## TASK PROMPT
Return every line in the entries below where the word "উৎসব" shows up.

## RECORDS PROVIDED
============

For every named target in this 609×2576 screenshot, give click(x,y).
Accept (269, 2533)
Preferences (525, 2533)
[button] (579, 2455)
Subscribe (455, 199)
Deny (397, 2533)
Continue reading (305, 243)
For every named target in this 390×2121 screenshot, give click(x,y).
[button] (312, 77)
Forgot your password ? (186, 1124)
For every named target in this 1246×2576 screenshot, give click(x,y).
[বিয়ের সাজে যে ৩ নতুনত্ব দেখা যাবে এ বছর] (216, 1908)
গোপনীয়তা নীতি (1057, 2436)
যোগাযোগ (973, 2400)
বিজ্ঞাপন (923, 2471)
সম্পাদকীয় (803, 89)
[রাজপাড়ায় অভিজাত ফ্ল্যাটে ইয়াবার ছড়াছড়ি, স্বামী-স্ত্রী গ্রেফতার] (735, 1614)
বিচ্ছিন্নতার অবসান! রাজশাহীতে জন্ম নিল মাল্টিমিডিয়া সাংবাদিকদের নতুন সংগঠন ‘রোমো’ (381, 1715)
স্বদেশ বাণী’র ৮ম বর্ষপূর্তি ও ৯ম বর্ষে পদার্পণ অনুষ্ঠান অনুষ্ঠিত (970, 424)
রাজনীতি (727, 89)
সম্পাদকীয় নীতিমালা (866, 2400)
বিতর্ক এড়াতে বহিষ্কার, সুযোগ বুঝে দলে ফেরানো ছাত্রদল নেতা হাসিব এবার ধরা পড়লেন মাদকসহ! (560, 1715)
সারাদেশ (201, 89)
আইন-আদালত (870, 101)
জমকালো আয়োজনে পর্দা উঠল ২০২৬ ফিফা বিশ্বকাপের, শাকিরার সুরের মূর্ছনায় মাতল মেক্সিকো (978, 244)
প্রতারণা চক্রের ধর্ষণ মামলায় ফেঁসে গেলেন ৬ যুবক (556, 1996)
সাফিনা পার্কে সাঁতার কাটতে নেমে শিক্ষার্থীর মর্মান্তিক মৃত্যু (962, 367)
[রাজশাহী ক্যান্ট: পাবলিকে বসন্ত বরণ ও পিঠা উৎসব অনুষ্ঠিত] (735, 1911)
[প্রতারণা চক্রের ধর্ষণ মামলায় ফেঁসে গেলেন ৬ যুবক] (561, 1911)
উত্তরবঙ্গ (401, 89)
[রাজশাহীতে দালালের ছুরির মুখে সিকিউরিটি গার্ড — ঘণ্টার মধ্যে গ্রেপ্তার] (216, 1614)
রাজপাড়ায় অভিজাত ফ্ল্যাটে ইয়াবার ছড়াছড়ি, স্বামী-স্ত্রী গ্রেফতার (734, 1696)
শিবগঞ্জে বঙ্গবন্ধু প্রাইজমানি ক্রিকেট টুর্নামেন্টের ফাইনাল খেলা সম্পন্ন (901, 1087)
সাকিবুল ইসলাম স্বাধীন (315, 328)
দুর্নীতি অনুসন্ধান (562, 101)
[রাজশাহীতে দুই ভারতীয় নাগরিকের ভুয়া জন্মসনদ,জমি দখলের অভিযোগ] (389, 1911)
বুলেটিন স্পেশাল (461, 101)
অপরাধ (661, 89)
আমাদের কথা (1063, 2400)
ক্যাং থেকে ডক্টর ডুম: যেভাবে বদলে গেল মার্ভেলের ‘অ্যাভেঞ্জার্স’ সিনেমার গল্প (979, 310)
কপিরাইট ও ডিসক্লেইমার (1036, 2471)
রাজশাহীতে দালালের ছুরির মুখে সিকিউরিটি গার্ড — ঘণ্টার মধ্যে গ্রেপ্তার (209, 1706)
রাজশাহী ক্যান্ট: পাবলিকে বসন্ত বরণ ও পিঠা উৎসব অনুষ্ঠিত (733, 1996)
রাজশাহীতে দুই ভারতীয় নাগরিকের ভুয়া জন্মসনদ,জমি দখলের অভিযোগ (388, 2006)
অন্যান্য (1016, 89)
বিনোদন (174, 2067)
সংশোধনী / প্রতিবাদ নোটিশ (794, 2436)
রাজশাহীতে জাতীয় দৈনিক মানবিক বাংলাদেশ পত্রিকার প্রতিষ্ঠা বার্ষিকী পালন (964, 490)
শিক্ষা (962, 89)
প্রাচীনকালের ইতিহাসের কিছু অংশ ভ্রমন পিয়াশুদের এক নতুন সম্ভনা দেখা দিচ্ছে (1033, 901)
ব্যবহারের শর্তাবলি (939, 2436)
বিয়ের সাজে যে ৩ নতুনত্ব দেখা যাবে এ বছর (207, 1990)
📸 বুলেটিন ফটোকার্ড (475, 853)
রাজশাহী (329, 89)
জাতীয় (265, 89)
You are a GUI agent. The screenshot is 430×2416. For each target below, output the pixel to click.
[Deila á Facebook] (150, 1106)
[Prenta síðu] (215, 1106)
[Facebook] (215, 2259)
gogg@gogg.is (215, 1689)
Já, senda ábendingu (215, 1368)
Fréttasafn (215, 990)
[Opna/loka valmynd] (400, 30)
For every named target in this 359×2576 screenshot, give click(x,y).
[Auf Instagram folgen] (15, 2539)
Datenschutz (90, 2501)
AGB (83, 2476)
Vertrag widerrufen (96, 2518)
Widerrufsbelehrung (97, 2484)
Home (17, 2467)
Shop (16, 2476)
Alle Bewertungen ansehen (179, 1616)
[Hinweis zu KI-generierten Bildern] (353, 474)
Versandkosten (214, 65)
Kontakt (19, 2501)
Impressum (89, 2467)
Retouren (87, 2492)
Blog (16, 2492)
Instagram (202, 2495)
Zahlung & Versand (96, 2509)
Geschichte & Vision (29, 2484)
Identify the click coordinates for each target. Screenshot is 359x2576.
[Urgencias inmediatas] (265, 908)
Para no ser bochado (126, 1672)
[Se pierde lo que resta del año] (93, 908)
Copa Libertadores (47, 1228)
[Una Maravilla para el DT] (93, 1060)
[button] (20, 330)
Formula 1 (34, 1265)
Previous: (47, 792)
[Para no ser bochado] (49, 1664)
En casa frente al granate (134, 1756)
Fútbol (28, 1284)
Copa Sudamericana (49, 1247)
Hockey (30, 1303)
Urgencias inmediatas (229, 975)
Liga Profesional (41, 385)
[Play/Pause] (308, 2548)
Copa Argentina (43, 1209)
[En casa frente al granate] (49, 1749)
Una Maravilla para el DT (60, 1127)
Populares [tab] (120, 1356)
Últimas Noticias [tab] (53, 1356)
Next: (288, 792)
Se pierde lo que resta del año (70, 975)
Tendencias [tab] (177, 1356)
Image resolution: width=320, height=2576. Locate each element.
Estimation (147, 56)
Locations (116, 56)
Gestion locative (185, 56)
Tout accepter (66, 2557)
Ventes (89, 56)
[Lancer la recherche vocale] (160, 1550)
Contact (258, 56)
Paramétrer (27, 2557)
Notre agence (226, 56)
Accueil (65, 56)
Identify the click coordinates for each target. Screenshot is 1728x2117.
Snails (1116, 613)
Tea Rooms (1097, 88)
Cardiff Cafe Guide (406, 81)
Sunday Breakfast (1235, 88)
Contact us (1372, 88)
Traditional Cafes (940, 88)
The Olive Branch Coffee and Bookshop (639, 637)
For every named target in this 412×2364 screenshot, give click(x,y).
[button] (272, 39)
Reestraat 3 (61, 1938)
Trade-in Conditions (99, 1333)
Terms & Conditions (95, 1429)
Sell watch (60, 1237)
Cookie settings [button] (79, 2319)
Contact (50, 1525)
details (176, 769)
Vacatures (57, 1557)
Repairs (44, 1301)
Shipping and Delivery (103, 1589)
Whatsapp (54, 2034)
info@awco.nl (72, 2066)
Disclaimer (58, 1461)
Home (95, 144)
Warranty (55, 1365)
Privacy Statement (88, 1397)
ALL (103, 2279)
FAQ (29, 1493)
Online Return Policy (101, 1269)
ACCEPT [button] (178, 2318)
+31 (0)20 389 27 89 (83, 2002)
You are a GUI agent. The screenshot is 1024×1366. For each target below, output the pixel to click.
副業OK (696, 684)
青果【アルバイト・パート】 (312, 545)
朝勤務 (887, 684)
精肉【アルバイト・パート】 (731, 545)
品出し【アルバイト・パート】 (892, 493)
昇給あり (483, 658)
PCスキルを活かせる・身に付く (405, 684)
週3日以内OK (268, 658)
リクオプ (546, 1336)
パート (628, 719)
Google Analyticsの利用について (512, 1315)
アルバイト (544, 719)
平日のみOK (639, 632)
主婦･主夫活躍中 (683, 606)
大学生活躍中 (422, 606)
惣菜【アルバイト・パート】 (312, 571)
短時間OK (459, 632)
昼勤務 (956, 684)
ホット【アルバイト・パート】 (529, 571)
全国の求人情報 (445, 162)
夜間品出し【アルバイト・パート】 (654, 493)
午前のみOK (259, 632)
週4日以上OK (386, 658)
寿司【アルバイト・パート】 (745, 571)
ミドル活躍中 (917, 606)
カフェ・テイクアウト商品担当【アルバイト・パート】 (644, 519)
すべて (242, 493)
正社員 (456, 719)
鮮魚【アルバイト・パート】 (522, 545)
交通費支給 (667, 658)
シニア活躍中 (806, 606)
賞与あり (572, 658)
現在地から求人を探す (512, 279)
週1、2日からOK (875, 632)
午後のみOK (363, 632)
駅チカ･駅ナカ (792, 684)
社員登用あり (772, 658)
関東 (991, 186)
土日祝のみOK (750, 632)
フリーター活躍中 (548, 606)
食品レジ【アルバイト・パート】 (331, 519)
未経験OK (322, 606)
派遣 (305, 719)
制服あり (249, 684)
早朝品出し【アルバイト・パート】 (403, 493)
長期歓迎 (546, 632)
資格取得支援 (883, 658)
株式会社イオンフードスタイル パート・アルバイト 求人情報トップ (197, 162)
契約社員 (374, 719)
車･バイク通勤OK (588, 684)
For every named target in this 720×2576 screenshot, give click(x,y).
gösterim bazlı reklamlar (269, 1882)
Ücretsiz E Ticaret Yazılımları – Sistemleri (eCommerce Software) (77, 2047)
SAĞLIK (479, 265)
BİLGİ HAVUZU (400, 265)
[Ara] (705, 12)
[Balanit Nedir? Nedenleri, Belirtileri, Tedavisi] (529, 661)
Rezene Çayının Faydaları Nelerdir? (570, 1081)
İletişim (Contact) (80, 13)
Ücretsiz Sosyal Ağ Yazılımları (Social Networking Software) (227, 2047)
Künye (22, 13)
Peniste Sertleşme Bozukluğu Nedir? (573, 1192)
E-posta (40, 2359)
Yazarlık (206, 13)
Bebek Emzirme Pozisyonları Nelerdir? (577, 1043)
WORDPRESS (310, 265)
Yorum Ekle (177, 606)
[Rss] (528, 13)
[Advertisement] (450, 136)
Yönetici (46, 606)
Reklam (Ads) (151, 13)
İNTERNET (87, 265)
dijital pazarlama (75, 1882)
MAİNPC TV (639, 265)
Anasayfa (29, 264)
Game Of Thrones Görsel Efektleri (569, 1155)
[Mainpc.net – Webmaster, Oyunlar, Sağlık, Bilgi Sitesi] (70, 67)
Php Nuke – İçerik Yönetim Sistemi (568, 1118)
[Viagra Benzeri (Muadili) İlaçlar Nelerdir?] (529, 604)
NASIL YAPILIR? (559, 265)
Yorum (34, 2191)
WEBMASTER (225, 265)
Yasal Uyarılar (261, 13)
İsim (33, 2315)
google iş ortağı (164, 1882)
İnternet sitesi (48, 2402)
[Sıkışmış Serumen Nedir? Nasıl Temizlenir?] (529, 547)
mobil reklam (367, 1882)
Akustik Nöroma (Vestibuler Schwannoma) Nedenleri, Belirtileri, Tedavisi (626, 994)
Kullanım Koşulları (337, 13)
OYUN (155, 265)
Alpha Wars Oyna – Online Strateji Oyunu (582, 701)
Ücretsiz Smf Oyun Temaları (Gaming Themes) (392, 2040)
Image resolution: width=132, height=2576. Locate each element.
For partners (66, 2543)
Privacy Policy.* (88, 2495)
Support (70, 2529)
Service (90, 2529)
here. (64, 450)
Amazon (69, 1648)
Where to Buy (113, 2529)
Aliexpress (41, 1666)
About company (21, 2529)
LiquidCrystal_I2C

============

## EXERCISE RESPONSE
[রাজশাহী ক্যান্ট: পাবলিকে বসন্ত বরণ ও পিঠা উৎসব অনুষ্ঠিত] (735, 1911)
রাজশাহী ক্যান্ট: পাবলিকে বসন্ত বরণ ও পিঠা উৎসব অনুষ্ঠিত (733, 1996)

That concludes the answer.